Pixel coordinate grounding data
____

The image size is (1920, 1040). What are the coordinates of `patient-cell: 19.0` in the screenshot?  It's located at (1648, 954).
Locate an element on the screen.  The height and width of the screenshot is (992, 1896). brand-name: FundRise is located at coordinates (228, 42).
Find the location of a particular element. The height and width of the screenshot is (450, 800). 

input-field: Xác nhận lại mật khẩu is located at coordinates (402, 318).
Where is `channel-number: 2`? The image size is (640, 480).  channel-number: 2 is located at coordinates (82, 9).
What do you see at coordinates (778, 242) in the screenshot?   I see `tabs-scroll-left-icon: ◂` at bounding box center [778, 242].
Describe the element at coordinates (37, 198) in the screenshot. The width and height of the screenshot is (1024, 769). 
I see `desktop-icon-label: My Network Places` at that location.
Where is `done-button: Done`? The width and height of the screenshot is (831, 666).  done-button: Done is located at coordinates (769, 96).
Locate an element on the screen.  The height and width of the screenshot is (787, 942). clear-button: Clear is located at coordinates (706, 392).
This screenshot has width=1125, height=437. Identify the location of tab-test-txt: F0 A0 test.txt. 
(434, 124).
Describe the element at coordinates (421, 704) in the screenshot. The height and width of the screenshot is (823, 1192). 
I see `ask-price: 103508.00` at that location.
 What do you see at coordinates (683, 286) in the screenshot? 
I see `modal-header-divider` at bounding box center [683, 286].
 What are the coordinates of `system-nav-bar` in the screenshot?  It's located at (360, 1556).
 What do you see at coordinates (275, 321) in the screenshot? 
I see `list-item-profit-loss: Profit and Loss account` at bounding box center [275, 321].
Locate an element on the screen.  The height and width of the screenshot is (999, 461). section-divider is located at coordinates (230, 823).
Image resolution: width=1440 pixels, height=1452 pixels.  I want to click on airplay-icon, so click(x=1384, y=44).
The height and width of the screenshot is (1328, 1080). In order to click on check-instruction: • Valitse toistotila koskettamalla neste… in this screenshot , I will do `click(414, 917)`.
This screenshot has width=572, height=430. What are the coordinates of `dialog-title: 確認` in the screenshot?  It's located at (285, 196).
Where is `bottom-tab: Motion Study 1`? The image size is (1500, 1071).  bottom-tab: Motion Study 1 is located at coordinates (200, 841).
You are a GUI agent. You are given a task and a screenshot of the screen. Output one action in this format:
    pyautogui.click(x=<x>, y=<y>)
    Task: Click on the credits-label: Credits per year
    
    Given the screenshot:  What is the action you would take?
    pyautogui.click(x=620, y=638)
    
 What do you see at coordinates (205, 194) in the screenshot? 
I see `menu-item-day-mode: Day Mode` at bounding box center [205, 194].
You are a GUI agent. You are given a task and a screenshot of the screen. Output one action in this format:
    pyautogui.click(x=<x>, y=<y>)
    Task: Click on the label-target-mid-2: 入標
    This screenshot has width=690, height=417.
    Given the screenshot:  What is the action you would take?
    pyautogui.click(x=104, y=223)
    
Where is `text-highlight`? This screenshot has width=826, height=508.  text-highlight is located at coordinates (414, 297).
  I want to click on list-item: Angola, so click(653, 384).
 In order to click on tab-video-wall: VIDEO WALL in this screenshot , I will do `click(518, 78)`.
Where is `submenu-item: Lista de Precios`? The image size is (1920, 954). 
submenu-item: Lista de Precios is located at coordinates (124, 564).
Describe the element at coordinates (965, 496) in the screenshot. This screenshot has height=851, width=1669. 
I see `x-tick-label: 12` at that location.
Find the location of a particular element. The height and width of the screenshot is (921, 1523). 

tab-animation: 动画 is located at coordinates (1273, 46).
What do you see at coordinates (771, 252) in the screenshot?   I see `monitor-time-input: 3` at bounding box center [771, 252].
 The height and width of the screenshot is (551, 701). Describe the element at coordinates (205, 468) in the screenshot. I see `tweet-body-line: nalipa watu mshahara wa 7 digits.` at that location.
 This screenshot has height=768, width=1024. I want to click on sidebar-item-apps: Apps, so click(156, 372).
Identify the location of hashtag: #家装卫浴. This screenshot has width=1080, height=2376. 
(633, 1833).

____

*THE PROBLEM*
Rewrite all of the records above as a numbered list, leaving out the blank lines.

*TASK SOLUTION*
1. The image size is (1920, 1040). What are the coordinates of `patient-cell: 19.0` in the screenshot?  It's located at (1648, 954).
2. Locate an element on the screen.  The height and width of the screenshot is (992, 1896). brand-name: FundRise is located at coordinates (228, 42).
3. Find the location of a particular element. The height and width of the screenshot is (450, 800). 
4. input-field: Xác nhận lại mật khẩu is located at coordinates (402, 318).
5. Where is `channel-number: 2`? The image size is (640, 480).  channel-number: 2 is located at coordinates (82, 9).
6. What do you see at coordinates (778, 242) in the screenshot?   I see `tabs-scroll-left-icon: ◂` at bounding box center [778, 242].
7. Describe the element at coordinates (37, 198) in the screenshot. The width and height of the screenshot is (1024, 769). 
8. I see `desktop-icon-label: My Network Places` at that location.
9. Where is `done-button: Done`? The width and height of the screenshot is (831, 666).  done-button: Done is located at coordinates (769, 96).
10. Locate an element on the screen.  The height and width of the screenshot is (787, 942). clear-button: Clear is located at coordinates (706, 392).
11. This screenshot has width=1125, height=437. Identify the location of tab-test-txt: F0 A0 test.txt. 
12. (434, 124).
13. Describe the element at coordinates (421, 704) in the screenshot. The height and width of the screenshot is (823, 1192). 
14. I see `ask-price: 103508.00` at that location.
15.  What do you see at coordinates (683, 286) in the screenshot? 
16. I see `modal-header-divider` at bounding box center [683, 286].
17.  What are the coordinates of `system-nav-bar` in the screenshot?  It's located at (360, 1556).
18.  What do you see at coordinates (275, 321) in the screenshot? 
19. I see `list-item-profit-loss: Profit and Loss account` at bounding box center [275, 321].
20. Locate an element on the screen.  The height and width of the screenshot is (999, 461). section-divider is located at coordinates (230, 823).
21. Image resolution: width=1440 pixels, height=1452 pixels.  I want to click on airplay-icon, so click(x=1384, y=44).
22. The height and width of the screenshot is (1328, 1080). In order to click on check-instruction: • Valitse toistotila koskettamalla neste… in this screenshot , I will do `click(414, 917)`.
23. This screenshot has width=572, height=430. What are the coordinates of `dialog-title: 確認` in the screenshot?  It's located at (285, 196).
24. Where is `bottom-tab: Motion Study 1`? The image size is (1500, 1071).  bottom-tab: Motion Study 1 is located at coordinates (200, 841).
25. You are a GUI agent. You are given a task and a screenshot of the screen. Output one action in this format:
26.     pyautogui.click(x=<x>, y=<y>)
27.     Task: Click on the credits-label: Credits per year
28.     Given the screenshot:  What is the action you would take?
29.     pyautogui.click(x=620, y=638)
30.  What do you see at coordinates (205, 194) in the screenshot? 
31. I see `menu-item-day-mode: Day Mode` at bounding box center [205, 194].
32. You are a GUI agent. You are given a task and a screenshot of the screen. Output one action in this format:
33.     pyautogui.click(x=<x>, y=<y>)
34.     Task: Click on the label-target-mid-2: 入標
35.     This screenshot has width=690, height=417.
36.     Given the screenshot:  What is the action you would take?
37.     pyautogui.click(x=104, y=223)
38. Where is `text-highlight`? This screenshot has width=826, height=508.  text-highlight is located at coordinates (414, 297).
39.   I want to click on list-item: Angola, so click(653, 384).
40.  In order to click on tab-video-wall: VIDEO WALL in this screenshot , I will do `click(518, 78)`.
41. Where is `submenu-item: Lista de Precios`? The image size is (1920, 954). 
42. submenu-item: Lista de Precios is located at coordinates (124, 564).
43. Describe the element at coordinates (965, 496) in the screenshot. This screenshot has height=851, width=1669. 
44. I see `x-tick-label: 12` at that location.
45. Find the location of a particular element. The height and width of the screenshot is (921, 1523). 
46. tab-animation: 动画 is located at coordinates (1273, 46).
47. What do you see at coordinates (771, 252) in the screenshot?   I see `monitor-time-input: 3` at bounding box center [771, 252].
48.  The height and width of the screenshot is (551, 701). Describe the element at coordinates (205, 468) in the screenshot. I see `tweet-body-line: nalipa watu mshahara wa 7 digits.` at that location.
49.  This screenshot has height=768, width=1024. I want to click on sidebar-item-apps: Apps, so click(156, 372).
50. Identify the location of hashtag: #家装卫浴. This screenshot has width=1080, height=2376. 
51. (633, 1833).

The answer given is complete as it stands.